*** Opening of EXTRACTED MATERIAL ***
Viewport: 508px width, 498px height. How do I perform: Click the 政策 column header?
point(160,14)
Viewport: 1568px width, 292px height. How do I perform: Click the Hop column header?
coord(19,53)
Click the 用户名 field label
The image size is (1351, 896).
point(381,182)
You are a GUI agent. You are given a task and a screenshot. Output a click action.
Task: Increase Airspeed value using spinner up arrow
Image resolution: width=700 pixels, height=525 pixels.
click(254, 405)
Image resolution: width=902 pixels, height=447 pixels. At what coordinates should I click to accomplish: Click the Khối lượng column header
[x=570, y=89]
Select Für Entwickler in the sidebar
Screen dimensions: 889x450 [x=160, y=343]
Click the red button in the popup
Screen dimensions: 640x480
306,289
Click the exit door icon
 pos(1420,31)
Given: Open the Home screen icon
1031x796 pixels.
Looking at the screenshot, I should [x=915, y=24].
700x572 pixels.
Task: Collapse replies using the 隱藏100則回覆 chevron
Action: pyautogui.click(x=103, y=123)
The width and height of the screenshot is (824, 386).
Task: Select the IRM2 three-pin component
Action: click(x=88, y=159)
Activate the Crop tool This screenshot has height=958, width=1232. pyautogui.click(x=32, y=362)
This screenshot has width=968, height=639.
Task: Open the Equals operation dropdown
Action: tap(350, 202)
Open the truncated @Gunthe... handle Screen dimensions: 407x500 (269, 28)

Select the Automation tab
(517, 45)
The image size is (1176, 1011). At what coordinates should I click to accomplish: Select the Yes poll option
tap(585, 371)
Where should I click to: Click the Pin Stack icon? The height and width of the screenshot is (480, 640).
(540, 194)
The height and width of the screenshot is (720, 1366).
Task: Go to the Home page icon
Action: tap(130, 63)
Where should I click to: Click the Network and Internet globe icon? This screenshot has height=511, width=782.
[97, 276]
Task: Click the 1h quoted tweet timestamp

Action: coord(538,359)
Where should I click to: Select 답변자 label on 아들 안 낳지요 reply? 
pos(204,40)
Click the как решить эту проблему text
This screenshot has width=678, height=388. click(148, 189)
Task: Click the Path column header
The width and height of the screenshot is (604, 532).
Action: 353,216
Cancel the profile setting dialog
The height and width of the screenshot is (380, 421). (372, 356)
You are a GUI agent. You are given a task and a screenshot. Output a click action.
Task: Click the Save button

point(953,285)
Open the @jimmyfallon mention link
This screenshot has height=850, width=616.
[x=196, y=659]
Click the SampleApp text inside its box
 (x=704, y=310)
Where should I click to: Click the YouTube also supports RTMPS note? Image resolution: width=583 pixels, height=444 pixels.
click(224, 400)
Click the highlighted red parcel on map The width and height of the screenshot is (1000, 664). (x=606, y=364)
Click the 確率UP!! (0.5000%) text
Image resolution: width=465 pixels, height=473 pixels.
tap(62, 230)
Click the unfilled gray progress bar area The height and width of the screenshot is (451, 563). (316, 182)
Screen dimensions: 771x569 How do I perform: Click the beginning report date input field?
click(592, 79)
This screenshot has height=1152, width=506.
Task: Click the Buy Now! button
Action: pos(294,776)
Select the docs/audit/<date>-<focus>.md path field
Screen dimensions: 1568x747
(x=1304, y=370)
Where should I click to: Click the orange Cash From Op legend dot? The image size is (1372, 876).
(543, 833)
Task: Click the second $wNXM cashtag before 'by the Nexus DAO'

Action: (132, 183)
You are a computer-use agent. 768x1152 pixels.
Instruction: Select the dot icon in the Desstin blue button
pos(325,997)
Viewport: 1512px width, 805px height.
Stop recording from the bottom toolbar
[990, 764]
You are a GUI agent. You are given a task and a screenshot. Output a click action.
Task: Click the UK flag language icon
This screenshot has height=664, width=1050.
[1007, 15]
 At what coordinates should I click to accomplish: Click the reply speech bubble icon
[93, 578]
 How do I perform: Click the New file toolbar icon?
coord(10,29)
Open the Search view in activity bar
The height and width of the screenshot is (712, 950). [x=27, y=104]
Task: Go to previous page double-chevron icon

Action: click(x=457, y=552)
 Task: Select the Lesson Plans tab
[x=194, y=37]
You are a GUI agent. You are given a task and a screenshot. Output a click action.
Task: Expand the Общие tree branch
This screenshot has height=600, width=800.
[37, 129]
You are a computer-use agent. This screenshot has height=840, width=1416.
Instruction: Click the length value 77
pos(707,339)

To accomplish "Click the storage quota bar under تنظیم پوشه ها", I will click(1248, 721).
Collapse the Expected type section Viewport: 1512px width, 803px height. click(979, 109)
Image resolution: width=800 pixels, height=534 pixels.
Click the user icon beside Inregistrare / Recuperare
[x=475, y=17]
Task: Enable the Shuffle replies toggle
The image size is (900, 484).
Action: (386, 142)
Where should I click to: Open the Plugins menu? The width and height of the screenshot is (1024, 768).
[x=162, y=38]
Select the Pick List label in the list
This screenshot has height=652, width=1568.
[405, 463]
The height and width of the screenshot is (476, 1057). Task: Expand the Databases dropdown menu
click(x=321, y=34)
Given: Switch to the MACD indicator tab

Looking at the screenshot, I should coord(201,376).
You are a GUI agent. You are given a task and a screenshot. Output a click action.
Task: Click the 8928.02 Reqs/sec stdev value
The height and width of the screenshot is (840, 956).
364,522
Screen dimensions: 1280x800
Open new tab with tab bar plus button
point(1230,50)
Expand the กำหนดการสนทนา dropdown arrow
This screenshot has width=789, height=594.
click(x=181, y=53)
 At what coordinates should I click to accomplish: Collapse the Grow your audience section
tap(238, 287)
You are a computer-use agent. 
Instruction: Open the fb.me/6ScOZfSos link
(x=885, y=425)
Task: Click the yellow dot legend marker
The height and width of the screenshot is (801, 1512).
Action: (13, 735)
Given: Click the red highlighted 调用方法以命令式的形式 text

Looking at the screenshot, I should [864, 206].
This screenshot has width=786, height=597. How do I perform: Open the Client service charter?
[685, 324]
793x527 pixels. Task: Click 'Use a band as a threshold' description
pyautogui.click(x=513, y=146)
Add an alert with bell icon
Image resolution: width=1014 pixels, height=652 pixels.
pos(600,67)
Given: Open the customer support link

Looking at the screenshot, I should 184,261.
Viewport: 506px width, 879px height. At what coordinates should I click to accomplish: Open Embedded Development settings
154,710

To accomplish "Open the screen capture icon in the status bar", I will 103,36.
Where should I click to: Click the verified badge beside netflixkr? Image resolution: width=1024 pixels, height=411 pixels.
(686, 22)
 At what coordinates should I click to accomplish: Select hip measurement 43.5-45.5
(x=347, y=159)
*** Close of EXTRACTED MATERIAL ***
* [WHAT IS REQUIRED]:
Return only those lines that run from the one containing "Given: Click the" through the end of the entries, keeping each exactly as written.

* [YOUR SOLUTION]:
Given: Click the red highlighted 调用方法以命令式的形式 text

Looking at the screenshot, I should [864, 206].
This screenshot has width=786, height=597. How do I perform: Open the Client service charter?
[685, 324]
793x527 pixels. Task: Click 'Use a band as a threshold' description
pyautogui.click(x=513, y=146)
Add an alert with bell icon
Image resolution: width=1014 pixels, height=652 pixels.
pos(600,67)
Given: Open the customer support link

Looking at the screenshot, I should 184,261.
Viewport: 506px width, 879px height. At what coordinates should I click to accomplish: Open Embedded Development settings
154,710

To accomplish "Open the screen capture icon in the status bar", I will 103,36.
Where should I click to: Click the verified badge beside netflixkr? Image resolution: width=1024 pixels, height=411 pixels.
(686, 22)
 At what coordinates should I click to accomplish: Select hip measurement 43.5-45.5
(x=347, y=159)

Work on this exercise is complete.